The state of Minnesota’s budget and economic forecast has a section on what’s happening with the various revenue streams that were supposed to pay for the new Vikings stadium, and — you know, would it be that terrible for a state budget office to just once hire some writers who can actually put a coherent English sentence together? You can read the original here (pages 49-50, if you dare), but the upshot appears to be:
- Total state gambling tax revenues are now projected at $83 million, $52 million lower than previous estimates, with barely any uptick from the disastrous e-pulltabs game that was supposed to create a windfall to pay for the stadium. (But you knew that.) “We’re assuming no growth, until we actually see it,” Minnesota Management and Budget commissioner Jim Schowalter told Minnesota Public Radio.
- Initial debt payments on the stadium will be lower than expected, mostly because the stadium bond sale was delayed from last August until next month. And the state and city if Minneapolis will still be on the hook for $34 million a year in payments starting in the 2015 fiscal year.
- This will eat up the entirety of the $26.5 million one-time cigarette inventory tax that was redirected last summer to fill the stadium financing gap, as well as the $20 million a year in future out-of-state business taxes that was redirected at the same time, plus the entire contents of the state’s $36 million stadium reserve fund by 2016.

[Data records]
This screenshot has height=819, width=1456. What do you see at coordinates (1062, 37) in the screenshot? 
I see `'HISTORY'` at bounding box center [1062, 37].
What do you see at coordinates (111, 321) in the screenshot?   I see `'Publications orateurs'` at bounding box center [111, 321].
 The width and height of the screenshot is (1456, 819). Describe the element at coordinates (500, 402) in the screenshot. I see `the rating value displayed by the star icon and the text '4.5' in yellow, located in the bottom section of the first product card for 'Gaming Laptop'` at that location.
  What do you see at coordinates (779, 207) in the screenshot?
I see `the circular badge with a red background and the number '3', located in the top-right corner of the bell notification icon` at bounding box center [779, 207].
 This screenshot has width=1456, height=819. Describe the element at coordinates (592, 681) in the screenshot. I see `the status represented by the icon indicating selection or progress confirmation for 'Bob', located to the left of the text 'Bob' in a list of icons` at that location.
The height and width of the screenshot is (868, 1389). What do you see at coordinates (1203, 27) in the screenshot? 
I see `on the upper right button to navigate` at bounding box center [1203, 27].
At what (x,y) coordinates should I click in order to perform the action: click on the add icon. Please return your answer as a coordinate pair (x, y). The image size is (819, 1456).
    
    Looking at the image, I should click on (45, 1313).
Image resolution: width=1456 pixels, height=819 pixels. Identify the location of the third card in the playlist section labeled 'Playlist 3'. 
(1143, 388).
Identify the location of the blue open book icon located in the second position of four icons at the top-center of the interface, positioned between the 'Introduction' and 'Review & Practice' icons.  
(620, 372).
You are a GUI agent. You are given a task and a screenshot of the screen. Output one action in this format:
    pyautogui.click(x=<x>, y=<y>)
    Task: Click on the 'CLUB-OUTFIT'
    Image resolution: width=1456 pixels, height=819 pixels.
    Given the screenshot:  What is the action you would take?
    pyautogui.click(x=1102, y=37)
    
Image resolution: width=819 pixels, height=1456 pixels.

ACTIVITIES:
A: In the Vikings stadium text, how much money does the state's stadium reserve fund contain?
B: From the Vikings stadium text, reproduce everything from "- Initial debt" down to "fund by 2016.".

ANSWERS TO EACH TASK:
A: $36 million

B:
- Initial debt payments on the stadium will be lower than expected, mostly because the stadium bond sale was delayed from last August until next month. And the state and city if Minneapolis will still be on the hook for $34 million a year in payments starting in the 2015 fiscal year.
- This will eat up the entirety of the $26.5 million one-time cigarette inventory tax that was redirected last summer to fill the stadium financing gap, as well as the $20 million a year in future out-of-state business taxes that was redirected at the same time, plus the entire contents of the state’s $36 million stadium reserve fund by 2016.